A large enterprise or a public-sector IT service deal dating back five years would predate many of the huge technological advances we have seen since then. They include the maturing of the software-as-a-service model, widespread adoption of cloud, huge increases in network capacity, and a quantum shift towards flexible working with all of the necessary infrastructure, such as access to enterprise applications from personal devices.
“It’s time to empower users to take control of their own IT experience. For this to happen, the enterprise IT experience needs to look and feel more like the one at home,” according to James Bunce, sales and marketing director with Capita IT Services.
If an organisation was starting today, it would want to take advantage of cloud, avoid investing in lots of on-premises hardware, and enable users to self-serve as much as possible. The latter point is one of the biggest aspects involved in changing the enterprise IT experience, says Bunce. The generation of people who felt uncomfortable with technology and called the helpdesk for any issue is gradually moving out of the workforce. The people taking their place are comfortable with looking for answers online on their own initiative.
“It’s time to empower users to take control of their own IT experience. For this to happen, the enterprise IT experience needs to look and feel more like the one at home”
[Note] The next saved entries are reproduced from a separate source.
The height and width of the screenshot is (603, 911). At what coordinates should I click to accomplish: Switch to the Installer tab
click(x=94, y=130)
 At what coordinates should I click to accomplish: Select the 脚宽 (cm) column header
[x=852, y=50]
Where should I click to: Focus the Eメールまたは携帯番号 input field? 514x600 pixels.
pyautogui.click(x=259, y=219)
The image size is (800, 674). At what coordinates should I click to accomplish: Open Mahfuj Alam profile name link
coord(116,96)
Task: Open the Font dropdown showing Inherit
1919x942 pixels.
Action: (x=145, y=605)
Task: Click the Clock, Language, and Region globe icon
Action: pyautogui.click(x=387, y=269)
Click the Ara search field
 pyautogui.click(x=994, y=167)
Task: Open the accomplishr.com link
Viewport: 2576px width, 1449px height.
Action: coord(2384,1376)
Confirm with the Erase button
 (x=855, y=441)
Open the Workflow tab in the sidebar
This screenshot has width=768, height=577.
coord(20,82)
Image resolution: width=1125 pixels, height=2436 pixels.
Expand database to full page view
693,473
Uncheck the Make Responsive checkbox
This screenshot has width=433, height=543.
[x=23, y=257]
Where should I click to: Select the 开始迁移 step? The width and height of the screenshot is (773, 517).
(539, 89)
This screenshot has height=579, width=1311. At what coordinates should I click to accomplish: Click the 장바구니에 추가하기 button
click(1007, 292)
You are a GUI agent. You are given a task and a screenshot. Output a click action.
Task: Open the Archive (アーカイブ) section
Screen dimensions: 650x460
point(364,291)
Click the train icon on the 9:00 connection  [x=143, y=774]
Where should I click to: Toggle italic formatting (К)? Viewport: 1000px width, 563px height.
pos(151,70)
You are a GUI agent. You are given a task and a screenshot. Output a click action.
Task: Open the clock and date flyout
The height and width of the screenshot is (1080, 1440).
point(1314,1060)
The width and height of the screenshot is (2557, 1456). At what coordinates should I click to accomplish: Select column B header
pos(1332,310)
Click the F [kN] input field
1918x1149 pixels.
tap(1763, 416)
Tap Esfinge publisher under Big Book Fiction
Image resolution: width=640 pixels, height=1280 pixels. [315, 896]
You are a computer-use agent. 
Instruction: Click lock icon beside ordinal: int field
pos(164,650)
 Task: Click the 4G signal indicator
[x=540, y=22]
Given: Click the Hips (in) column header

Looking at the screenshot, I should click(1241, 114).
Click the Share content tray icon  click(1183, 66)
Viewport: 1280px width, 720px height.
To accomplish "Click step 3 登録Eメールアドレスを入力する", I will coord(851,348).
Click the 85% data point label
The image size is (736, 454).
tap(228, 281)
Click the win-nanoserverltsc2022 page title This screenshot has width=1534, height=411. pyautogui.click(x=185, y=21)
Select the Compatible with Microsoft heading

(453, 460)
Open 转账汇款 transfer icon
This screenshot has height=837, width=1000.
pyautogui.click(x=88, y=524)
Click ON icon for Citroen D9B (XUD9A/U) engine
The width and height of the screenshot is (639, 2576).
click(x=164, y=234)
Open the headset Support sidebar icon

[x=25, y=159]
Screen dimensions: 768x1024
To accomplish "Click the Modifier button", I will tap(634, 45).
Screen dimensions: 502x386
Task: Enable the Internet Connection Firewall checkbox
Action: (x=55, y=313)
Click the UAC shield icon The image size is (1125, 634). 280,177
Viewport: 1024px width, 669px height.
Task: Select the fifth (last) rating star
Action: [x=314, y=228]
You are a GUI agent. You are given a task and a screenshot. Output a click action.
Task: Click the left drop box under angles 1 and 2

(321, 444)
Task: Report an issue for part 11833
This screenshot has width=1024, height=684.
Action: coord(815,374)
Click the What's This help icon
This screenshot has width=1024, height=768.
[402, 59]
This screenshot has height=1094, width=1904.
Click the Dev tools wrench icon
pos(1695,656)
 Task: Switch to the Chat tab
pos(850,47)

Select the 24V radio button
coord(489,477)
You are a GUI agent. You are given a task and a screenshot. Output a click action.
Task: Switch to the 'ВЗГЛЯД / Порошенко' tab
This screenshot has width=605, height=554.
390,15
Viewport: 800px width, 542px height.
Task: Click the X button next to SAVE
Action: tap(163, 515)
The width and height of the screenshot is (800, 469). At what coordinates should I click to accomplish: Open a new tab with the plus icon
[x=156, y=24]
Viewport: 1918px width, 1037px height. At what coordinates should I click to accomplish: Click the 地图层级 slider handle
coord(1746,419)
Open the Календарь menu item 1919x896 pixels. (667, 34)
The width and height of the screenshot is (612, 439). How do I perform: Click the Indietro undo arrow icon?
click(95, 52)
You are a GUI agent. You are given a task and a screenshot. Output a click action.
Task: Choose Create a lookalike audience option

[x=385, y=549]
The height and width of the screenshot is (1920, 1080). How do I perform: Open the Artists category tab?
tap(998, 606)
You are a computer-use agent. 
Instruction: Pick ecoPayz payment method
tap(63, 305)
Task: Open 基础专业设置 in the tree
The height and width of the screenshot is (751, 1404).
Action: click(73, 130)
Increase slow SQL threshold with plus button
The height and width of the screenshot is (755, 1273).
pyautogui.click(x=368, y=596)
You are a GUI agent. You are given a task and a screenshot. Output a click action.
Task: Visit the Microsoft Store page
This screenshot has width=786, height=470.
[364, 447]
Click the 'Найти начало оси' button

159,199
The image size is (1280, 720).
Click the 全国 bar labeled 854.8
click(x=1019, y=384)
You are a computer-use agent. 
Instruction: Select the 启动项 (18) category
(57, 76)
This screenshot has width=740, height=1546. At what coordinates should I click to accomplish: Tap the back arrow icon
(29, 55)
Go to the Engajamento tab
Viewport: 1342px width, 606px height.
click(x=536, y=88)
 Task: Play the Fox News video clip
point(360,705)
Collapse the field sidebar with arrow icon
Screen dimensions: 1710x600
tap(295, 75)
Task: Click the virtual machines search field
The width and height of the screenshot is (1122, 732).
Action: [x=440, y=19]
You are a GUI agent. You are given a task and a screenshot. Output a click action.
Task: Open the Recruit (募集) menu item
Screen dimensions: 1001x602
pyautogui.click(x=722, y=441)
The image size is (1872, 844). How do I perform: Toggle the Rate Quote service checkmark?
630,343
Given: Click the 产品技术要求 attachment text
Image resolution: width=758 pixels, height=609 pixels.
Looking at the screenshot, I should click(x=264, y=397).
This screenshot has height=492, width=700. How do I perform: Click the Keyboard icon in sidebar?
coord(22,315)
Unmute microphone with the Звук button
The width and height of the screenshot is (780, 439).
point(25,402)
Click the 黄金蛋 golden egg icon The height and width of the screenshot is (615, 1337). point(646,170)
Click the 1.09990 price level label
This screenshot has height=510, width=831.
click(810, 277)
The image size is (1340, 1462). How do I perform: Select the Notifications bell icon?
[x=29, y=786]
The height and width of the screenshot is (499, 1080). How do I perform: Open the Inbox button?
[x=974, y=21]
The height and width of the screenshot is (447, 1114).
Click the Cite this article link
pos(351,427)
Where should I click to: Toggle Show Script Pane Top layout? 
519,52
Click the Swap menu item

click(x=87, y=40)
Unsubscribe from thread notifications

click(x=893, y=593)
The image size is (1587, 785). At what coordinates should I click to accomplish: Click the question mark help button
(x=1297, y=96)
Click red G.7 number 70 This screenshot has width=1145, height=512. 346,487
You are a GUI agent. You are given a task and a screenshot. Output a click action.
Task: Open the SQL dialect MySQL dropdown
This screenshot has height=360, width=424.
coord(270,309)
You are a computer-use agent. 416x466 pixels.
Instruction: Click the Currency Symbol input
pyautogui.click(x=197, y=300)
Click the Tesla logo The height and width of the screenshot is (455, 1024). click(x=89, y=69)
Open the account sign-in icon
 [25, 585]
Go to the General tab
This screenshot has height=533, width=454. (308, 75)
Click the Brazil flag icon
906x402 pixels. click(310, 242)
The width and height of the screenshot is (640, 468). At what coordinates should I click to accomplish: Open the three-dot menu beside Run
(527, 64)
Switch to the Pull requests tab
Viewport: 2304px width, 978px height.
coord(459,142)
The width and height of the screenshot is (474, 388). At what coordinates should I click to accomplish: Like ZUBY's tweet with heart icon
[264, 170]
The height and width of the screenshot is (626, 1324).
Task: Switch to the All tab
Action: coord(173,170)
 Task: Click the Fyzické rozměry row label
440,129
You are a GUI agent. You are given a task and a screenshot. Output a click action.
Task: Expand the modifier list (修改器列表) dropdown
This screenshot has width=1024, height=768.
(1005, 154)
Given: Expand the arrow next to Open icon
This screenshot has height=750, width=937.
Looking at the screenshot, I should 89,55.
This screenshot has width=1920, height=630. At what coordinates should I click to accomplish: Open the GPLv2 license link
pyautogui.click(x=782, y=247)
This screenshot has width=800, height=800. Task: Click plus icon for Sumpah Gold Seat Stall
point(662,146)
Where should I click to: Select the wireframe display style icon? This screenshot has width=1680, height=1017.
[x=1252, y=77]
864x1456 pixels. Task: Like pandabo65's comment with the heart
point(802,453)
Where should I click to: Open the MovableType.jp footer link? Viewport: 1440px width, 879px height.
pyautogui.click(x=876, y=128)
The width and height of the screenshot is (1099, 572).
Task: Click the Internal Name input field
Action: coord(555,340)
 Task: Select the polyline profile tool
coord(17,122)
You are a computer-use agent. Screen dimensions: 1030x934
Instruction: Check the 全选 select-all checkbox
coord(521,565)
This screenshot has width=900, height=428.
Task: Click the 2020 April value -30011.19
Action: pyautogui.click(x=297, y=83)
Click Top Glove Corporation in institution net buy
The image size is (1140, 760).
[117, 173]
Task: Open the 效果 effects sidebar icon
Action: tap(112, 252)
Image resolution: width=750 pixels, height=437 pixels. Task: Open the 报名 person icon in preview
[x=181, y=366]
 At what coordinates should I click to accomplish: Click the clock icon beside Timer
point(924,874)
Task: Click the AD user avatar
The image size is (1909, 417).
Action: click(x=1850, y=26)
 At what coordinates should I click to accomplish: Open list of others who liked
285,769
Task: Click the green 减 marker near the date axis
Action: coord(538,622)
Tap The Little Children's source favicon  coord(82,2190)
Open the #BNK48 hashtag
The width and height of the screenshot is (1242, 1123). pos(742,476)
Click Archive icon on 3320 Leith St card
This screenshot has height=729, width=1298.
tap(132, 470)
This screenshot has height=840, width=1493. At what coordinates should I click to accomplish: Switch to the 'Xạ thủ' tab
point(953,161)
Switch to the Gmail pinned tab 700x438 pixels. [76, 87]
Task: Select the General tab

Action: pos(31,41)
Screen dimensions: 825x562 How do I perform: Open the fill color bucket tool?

“At home, if they needed to put up a garden fence, their first port of call would be to check YouTube for a DIY video. They are just as prepared to take this approach in work. For example, the Microsoft Knowledge Base is now freely available, and it contains some phenomenal self-help content. Just think of the impact in reduced calls to the service desk,” said Bunce.
“IT infrastructure only exists to put smart people in touch with the information they need to do their work. Naturally, this can’t happen easily if you are sitting on a whole raft of legacy applications and you haven’t got a strategy for moving to SaaS. But there are smart ways to achieve quick wins along the way, with relatively frictionless investments,” said Bunce. For example, he suggests it is possible to move to a more user-centred and agile workspace without having to jettison existing commitments to platforms like Office365. “Everything you spend today on infrastructure, connectivity, licensing and support can be wrapped in a price per user per month model,” he said.
Taking this step will reduce call volumes on service desks, which is always a welcome metric. Bunce believes it also delivers against a much bigger business agenda. “Companies need to attract and retain talent. Delivering an IT experience that more closely resembles the consumer arena is the place to start,” he said.